Page extract:
Roche Breast Cancer Drug Perjeta Appears to Greatly Extend Patients’ Lives

Originally posted by Andrew Pollack with the New York Times

A drug used to treat advanced breast cancer has had what appears to be unprecedented success in prolonging lives in a clinical trial, researchers reported on Sunday.

Patients who received the drug — Perjeta, from the Swiss drug maker Roche — had a median survival time nearly 16 months longer than those in the control group.

That is the longest amount of time for a drug used as an initial treatment for metastatic breast cancer, the researchers said, and it may be one of the longest for the treatment of any cancer.

Most cancer drugs prolong survival in patients with metastatic disease for a few months at most. Metastasis means the cancer has spread to other parts of the body.

“We’ve never seen anything like this before,” said Dr. Sandra M. Swain of the MedStar Washington Hospital Center in Washington, the lead author of the study. “It’s really unprecedented to have this survival benefit.”

Record excerpts:

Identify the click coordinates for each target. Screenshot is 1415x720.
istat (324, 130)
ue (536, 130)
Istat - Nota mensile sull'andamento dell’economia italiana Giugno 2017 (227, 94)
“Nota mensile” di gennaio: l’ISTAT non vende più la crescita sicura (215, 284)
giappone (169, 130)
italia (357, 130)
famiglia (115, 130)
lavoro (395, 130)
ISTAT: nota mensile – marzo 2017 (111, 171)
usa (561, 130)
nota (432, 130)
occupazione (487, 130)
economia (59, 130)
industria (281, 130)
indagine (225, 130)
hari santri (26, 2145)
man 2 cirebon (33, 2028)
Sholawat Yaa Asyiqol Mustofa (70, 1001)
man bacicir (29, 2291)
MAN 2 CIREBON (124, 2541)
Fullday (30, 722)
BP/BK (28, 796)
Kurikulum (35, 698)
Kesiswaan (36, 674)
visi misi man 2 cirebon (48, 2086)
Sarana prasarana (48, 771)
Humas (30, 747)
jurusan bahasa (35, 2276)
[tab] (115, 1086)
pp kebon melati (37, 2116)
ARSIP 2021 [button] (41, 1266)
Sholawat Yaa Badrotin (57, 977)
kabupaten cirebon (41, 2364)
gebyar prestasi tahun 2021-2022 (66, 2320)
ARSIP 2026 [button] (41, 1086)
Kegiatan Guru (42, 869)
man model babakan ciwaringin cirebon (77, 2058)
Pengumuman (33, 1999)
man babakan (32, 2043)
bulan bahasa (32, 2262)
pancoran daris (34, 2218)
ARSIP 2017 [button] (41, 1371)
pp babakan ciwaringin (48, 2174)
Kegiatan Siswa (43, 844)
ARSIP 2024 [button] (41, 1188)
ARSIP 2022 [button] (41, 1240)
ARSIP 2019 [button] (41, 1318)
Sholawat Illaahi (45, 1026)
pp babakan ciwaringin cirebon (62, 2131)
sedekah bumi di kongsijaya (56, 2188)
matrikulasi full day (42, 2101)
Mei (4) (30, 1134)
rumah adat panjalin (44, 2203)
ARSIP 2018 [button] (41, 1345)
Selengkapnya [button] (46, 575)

Exercise requirements:
**1)** Reproduce the passage of the Perjeta article from "Patients who received" up to and including "of any cancer.", keeping every word and punctuation mark unchanged.
**2)** Continue the article about the breast cancer drug Perjeta, beginning after its final sentence.

Responses to the exercise:
**1)**
Patients who received the drug — Perjeta, from the Swiss drug maker Roche — had a median survival time nearly 16 months longer than those in the control group.

That is the longest amount of time for a drug used as an initial treatment for metastatic breast cancer, the researchers said, and it may be one of the longest for the treatment of any cancer.

**2)**
Courtesy of Roche & the New York Times

 

The results were being presented on Sunday in Madrid at the annual meeting of the European Society for Medical Oncology. Dr. Swain has been a paid speaker for the company.

Previous analyses of the clinical trial established that Perjeta, known generically as pertuzumab, increased survival by a statistically significant amount. But until now it was not known by how much, because patients had not been followed long enough.

Two experts not involved in the study, Dr. Edith A. Perez of the Mayo Clinic in Jacksonville, Fla., and Dr. Harold J. Burstein of the Dana-Farber Cancer Institute in Boston, said the results were impressive. “Usually we see two months of improvement,” Dr. Perez said.

Perjeta, like the better-known Roche drug Herceptin, or trastuzumab, blocks the action of a protein called HER2, which spurs the growth of some breast tumors. Perjeta is meant to be used with Herceptin for the roughly 20 percent of breast cancers characterized by an abundance of HER2.

Perjeta was approved by the Food and Drug Administration in 2012 and is already considered the standard of care in the United States.

Still, the results could lead to increased use of the drug. Only about half of the eligible women are being treated with the drug in the United States, according to Edward Lang Jr., a spokesman for Roche. And doctors say use is lower in many countries where cost is more of an issue.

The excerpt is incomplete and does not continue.